America and Egypt have so much in common, from money to innovation to founding history.
Thus, it was most surprising that through late last week President Barack Obama and the United States Federal Government continued to support the Egyptian autocratic president, Hosni Mubarak against his citizens, even as they clamor for self-rule, for changes, for freedom.
Over the past two months, the Middle East has been in perhaps the greatest state of internal unrest since World War II. From the collapse of Lebanon’s pro-western coalition government to the night flight of Tunisia’s pro-Western dictator from his post to the ever-more-forceful protests in other countries, especially pro-Western Egypt and Yemen, the region may be headed toward an era of greater individual freedoms and less acquiescence to U.S. political interests.
In his June 2009 speech in Cairo, Obama extended a hand of friendship to the Muslim world – “A New Beginning,” to use the words of the speech title. He commended Morocco for being the first country to recognize the U.S.’s sovereignty, in 1777.
He noted that America and Islam share the common higher principles of “justice and progress; tolerance and the dignity of all human beings.”
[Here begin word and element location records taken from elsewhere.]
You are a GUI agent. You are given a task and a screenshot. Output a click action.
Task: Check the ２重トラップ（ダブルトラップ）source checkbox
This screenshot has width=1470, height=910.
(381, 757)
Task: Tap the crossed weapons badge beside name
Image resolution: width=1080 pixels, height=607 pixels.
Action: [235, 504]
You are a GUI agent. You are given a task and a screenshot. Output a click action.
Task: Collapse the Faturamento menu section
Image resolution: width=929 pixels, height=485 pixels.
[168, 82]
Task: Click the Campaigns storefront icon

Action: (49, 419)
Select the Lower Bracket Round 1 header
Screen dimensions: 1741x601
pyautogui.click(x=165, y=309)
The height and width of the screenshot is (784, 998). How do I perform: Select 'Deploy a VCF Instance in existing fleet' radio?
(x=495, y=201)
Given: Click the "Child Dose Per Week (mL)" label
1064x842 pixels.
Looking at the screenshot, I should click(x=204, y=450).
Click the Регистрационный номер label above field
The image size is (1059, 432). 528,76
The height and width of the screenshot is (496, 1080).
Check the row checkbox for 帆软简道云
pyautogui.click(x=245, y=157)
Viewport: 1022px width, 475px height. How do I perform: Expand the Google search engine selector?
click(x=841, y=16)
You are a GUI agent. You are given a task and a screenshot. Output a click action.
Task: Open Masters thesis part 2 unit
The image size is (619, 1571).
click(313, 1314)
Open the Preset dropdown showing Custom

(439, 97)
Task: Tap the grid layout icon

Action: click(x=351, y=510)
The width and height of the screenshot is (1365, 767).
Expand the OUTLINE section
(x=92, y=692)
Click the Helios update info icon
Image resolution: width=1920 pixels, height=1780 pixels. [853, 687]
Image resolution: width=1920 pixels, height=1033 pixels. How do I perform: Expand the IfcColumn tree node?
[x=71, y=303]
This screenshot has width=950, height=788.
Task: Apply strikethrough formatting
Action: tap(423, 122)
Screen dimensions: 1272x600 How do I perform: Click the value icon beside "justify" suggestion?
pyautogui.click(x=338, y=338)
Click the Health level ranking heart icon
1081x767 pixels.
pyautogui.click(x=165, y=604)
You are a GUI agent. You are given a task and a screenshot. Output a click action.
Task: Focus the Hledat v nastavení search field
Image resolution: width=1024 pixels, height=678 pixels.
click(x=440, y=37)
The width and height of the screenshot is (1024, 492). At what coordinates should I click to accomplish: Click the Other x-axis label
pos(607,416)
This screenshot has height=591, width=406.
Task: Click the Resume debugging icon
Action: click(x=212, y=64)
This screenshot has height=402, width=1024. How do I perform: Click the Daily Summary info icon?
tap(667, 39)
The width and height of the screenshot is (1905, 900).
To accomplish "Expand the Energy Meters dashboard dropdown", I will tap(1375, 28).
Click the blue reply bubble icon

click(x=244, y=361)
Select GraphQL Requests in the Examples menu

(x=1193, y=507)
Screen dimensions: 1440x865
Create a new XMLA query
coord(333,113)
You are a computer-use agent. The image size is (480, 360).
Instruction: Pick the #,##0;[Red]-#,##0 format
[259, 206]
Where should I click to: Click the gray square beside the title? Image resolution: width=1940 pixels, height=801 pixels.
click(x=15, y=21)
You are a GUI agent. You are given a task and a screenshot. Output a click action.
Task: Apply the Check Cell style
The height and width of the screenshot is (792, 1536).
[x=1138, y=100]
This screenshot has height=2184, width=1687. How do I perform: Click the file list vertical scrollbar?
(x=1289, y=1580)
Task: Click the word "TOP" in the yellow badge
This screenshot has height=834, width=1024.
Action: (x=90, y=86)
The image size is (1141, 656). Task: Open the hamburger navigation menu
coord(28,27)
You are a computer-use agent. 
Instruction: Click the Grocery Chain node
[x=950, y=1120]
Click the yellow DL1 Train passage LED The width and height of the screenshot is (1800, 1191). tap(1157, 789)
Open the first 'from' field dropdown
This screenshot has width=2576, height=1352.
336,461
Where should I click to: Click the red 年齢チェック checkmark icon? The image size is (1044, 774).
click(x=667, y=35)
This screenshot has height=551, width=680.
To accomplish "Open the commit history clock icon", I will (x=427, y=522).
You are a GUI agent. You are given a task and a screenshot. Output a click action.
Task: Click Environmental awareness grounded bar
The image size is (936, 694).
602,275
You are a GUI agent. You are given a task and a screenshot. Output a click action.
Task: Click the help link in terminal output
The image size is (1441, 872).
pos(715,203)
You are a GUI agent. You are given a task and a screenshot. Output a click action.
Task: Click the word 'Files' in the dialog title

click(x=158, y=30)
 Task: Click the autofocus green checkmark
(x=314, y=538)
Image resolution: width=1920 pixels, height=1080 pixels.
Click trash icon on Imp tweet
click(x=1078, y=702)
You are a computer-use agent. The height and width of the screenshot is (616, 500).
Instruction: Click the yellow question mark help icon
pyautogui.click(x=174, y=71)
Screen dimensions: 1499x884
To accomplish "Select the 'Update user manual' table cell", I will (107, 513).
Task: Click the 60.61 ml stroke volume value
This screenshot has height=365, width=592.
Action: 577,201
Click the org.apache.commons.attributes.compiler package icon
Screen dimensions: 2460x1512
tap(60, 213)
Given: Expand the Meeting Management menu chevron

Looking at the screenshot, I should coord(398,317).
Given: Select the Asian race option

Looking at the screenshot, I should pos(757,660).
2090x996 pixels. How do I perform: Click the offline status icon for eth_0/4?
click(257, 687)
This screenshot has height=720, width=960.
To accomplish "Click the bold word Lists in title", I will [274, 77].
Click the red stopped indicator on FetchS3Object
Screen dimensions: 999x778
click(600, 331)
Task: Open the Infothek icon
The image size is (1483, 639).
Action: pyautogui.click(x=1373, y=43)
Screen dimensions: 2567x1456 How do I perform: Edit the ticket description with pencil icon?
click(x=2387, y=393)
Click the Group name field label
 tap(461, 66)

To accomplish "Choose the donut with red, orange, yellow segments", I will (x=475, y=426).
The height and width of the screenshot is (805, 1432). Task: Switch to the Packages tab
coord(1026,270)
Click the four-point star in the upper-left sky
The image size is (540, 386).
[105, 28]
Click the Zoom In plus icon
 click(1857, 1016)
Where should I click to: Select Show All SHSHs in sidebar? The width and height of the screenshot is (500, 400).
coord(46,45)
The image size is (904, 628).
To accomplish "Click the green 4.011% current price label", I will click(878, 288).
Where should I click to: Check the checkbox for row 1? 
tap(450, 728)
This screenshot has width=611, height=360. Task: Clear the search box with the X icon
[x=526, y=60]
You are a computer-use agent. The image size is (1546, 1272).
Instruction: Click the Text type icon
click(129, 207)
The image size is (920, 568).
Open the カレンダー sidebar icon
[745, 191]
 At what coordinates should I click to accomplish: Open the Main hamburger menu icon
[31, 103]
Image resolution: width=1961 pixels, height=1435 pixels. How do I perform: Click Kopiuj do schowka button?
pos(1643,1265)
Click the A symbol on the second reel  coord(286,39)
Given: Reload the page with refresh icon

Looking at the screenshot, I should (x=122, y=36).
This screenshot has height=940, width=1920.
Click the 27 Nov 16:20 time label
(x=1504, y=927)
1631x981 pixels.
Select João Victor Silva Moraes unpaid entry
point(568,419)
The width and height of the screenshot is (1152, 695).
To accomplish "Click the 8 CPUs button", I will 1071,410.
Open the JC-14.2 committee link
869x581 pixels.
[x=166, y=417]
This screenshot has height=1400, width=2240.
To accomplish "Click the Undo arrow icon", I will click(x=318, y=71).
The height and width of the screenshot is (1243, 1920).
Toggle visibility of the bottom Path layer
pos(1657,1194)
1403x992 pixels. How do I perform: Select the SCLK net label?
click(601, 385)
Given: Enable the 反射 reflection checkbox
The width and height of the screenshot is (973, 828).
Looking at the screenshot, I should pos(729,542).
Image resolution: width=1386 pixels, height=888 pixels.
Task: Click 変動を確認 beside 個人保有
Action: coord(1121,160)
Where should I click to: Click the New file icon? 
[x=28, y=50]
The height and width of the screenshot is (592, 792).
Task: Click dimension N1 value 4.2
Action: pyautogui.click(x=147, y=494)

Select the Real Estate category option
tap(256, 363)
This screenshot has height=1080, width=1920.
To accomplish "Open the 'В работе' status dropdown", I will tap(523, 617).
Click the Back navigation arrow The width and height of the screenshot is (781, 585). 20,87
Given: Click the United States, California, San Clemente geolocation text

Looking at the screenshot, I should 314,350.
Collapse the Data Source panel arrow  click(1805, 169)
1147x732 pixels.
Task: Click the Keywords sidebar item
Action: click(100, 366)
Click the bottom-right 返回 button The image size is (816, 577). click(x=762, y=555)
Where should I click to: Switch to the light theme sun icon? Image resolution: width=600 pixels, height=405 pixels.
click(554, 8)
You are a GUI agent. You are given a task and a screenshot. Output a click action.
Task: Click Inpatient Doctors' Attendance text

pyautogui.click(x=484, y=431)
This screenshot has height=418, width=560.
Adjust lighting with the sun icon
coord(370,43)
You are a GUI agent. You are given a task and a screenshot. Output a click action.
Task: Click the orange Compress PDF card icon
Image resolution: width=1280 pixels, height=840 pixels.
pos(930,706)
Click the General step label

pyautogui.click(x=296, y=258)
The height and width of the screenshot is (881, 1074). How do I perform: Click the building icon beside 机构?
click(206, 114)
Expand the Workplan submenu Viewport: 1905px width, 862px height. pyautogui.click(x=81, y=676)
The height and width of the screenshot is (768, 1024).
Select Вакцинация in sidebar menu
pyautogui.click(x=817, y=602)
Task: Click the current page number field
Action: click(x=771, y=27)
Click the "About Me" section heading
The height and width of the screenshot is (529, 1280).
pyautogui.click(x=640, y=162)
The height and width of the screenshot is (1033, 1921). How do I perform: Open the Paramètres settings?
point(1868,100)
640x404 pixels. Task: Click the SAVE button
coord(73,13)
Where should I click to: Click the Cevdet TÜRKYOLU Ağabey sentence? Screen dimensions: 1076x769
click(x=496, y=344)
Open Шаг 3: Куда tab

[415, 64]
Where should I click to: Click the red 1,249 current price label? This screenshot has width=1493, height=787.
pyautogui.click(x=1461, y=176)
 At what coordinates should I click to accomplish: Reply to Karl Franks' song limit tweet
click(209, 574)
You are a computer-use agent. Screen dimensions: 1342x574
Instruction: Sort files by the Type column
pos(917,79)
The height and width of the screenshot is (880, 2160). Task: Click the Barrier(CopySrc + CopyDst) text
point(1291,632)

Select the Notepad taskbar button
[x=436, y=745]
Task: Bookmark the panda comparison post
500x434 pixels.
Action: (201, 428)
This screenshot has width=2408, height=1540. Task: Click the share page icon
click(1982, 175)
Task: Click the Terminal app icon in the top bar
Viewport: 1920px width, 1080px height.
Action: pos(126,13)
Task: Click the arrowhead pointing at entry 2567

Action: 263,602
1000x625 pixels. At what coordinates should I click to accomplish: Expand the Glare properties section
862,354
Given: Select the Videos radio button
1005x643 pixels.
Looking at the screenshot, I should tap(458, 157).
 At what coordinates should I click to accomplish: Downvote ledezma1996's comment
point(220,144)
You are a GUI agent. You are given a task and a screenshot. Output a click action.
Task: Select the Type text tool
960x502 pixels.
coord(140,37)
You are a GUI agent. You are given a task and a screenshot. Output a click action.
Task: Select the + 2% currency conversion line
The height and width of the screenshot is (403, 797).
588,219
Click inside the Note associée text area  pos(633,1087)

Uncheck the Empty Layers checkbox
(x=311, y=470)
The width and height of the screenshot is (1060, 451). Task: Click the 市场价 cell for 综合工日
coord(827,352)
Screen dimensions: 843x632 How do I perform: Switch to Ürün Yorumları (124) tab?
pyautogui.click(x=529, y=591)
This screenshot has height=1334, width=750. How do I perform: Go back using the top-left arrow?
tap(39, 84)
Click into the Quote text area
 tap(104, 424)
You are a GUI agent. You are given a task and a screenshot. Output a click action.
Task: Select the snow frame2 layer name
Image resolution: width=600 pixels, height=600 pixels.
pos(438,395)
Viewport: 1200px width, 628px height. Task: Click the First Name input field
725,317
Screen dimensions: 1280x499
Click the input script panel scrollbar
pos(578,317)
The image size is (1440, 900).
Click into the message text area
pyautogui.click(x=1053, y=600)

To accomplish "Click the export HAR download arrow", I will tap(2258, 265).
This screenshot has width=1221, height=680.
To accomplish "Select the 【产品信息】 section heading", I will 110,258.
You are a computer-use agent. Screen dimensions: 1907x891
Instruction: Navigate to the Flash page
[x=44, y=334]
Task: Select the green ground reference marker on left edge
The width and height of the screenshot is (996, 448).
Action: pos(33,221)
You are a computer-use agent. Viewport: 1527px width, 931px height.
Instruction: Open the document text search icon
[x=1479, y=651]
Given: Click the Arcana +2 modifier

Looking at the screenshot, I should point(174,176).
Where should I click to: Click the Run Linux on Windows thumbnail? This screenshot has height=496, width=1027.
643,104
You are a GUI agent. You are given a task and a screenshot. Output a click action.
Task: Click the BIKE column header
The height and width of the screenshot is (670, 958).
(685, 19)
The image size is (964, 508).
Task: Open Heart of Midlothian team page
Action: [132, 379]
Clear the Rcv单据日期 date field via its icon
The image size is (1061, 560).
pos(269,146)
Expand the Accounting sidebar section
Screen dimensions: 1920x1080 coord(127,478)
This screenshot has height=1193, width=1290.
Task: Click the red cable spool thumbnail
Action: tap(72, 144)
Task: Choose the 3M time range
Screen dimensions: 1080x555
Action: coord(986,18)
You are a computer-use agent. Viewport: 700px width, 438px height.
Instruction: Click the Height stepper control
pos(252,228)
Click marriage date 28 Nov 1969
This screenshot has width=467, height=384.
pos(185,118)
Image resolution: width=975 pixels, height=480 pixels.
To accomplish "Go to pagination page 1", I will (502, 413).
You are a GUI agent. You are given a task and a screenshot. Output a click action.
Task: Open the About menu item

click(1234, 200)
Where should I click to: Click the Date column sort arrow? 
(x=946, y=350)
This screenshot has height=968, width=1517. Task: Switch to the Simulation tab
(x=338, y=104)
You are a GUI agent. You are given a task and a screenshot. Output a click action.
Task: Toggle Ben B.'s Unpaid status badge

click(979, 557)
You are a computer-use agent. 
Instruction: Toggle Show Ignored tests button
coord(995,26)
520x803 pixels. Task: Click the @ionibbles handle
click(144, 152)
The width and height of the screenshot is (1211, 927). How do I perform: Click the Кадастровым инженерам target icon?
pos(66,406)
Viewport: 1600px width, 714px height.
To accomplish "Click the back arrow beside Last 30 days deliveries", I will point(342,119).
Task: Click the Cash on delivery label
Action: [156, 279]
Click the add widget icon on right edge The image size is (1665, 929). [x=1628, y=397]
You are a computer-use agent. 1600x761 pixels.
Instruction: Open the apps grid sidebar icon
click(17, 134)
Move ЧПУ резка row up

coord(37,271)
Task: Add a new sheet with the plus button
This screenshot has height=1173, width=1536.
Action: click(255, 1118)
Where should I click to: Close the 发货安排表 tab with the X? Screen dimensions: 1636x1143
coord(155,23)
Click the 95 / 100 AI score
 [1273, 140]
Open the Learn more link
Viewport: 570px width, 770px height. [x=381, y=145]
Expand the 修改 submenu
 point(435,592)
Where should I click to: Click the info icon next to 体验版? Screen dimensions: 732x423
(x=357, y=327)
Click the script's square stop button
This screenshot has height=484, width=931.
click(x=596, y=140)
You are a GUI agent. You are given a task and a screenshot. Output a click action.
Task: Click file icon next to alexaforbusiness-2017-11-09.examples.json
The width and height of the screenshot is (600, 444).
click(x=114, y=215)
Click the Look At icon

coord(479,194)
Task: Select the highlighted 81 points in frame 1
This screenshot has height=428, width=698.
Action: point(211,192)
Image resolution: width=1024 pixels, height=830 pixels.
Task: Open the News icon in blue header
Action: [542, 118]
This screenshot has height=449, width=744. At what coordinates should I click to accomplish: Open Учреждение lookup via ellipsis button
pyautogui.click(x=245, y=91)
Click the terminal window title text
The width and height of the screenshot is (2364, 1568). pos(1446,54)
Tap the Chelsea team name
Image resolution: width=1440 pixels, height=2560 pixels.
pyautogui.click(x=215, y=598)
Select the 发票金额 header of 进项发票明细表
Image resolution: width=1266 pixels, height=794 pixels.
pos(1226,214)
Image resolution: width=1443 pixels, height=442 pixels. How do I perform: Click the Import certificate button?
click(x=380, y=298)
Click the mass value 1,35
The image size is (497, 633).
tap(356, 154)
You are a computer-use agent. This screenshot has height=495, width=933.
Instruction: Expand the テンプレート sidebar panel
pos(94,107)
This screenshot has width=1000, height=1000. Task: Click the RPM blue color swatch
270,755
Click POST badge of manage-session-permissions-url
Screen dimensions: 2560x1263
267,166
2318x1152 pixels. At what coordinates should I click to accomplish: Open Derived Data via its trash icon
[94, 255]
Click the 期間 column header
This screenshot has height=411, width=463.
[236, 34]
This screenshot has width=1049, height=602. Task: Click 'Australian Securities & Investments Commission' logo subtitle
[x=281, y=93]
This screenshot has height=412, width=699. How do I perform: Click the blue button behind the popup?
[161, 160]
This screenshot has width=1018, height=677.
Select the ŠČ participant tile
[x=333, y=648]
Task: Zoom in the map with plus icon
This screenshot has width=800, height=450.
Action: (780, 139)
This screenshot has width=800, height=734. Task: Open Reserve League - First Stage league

Why, then, would Secretary of State Hillary Clinton stress just days before Tunisian President Zine El Abidine Ben Ali’s flight that “we are not taking sides” in this fight for [Tunisian] democracy? Even after a July 2009 State Department cable (classified, but released by Wikileaks) cited that Tunisia had “serious human rights problems” and that “major change in Tunisia will have to wait for Ben Ali’s departure,” the U.S. continued to insist on supporting Ben Ali until the day he fled the country.
The State Department, had it been more astute, would have enjoined support for the Tunisian people; its own cable stated that “most still admire … the American dream.” Instead, we’re likely viewed now at best as self-interested imbeciles without moral consciences.
“It is not the role of any other country to determine Egypt’s leaders,” Obama said Tuesday from the White House. And he is right; in Iraq we see the consequences of military intrusion. This revolution, however, is of the people, by the people, and for the people of Egypt.
The great news is that we have been given a second chance, an opportunity to form a lasting relationship with a people that will, whether tomorrow or in 10 years, get rid of Mubarak and install a truly democratic leader.
Second chances rarely come around, and when they do, it’s often at great cost. It took an attack on Pearl Harbor for us to reconsider entering World War II, despite the danger the Axis powers posed. Let’s not demand a second Pearl Harbor to learn our lesson this time.
The U.S. has long shared a special relationship with Egypt. From the Camp David Accords to the nearly $2 billion in annual aid sent to support Egypt’s economic and military might, the two countries have a complex history of support.
That relationship should not hinder us from pushing unabashedly for much greater democratization in Egypt; it certainly didn’t hinder President Mubarak from unabashedly ordering crackdowns on nonviolent protests.
Is freedom worth risking a friendly relationship with a dictator? Obama has finally answered that in the affirmative.
“Going forward, the United States will continue to stand up for democracy and the universal rights that all human beings deserve, in Egypt and around the world.” The question now is whether he will fulfill that promise and end his practice of apologetics for Mubarak’s continued grip on power.
Jonathan Angel is a senior biochemistry major from Flower Mound and the Web editor for the Lariat.